Exercise aim: Each line that includes the word "screenshot" should be copied from the records.

The records:
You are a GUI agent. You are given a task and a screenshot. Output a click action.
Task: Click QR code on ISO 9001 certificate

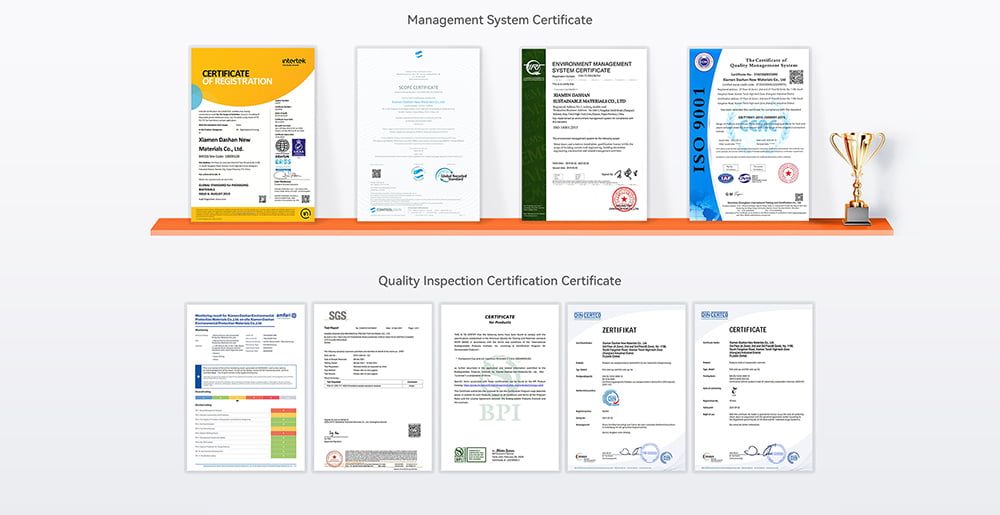pyautogui.click(x=795, y=76)
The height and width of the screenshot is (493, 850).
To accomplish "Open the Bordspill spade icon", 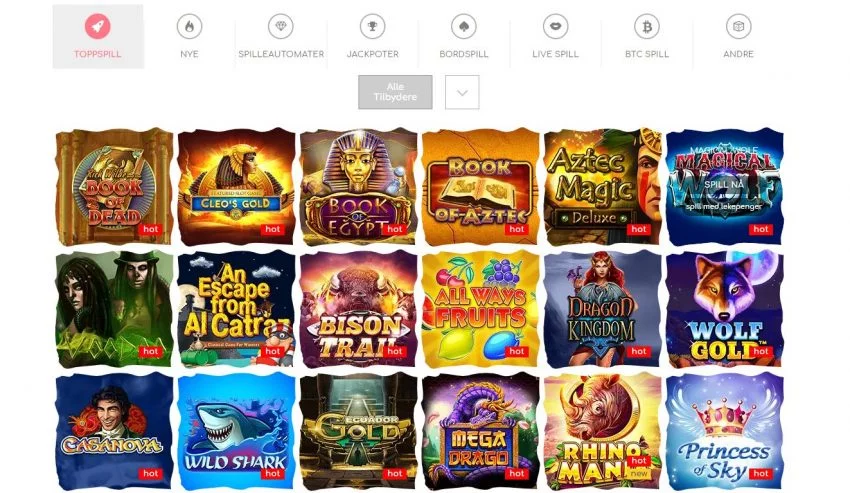I will [x=464, y=26].
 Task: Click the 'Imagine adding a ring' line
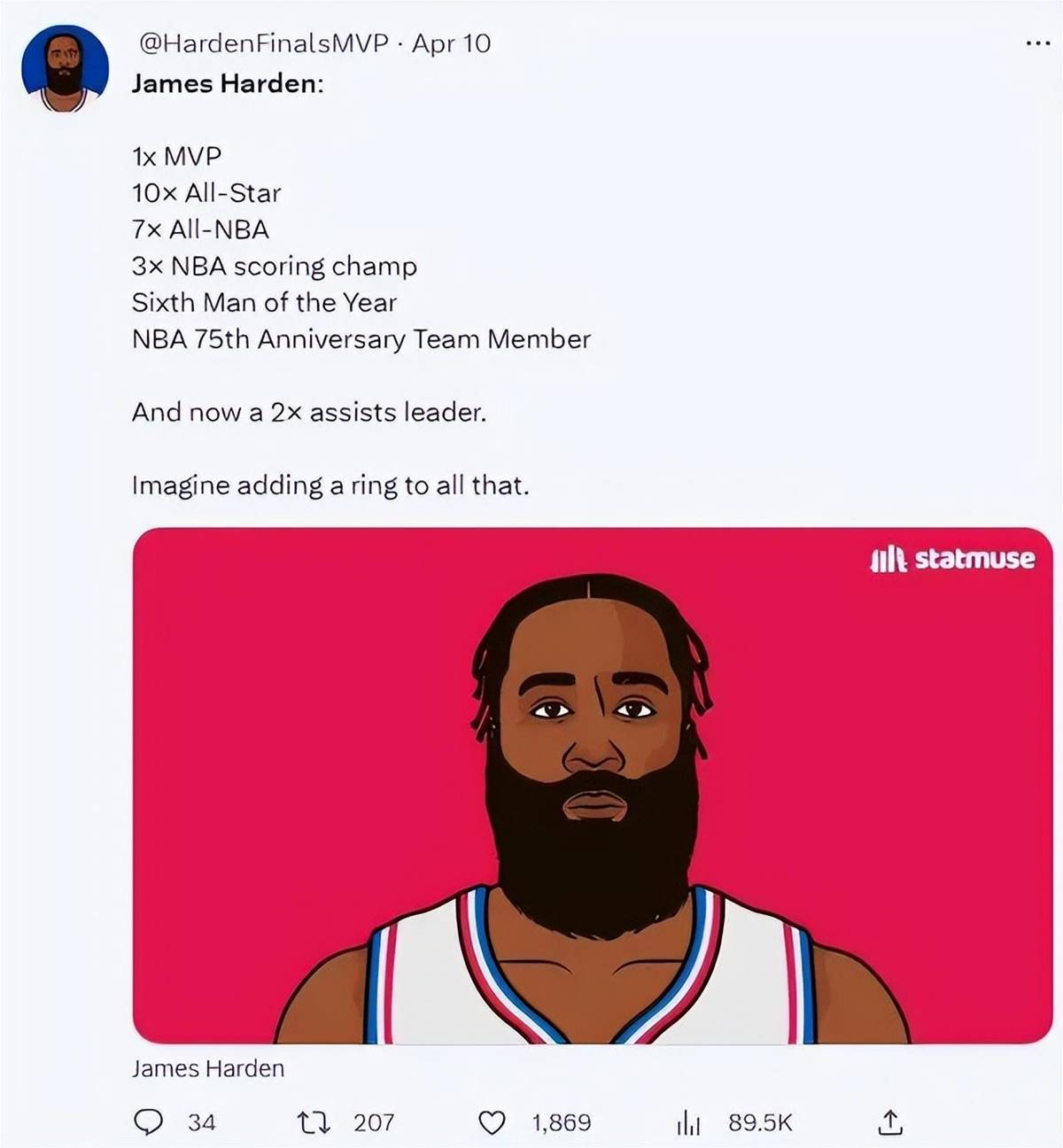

Result of the task:
You are a GUI agent. You are given a task and a screenshot. Output a click action.
The height and width of the screenshot is (493, 850).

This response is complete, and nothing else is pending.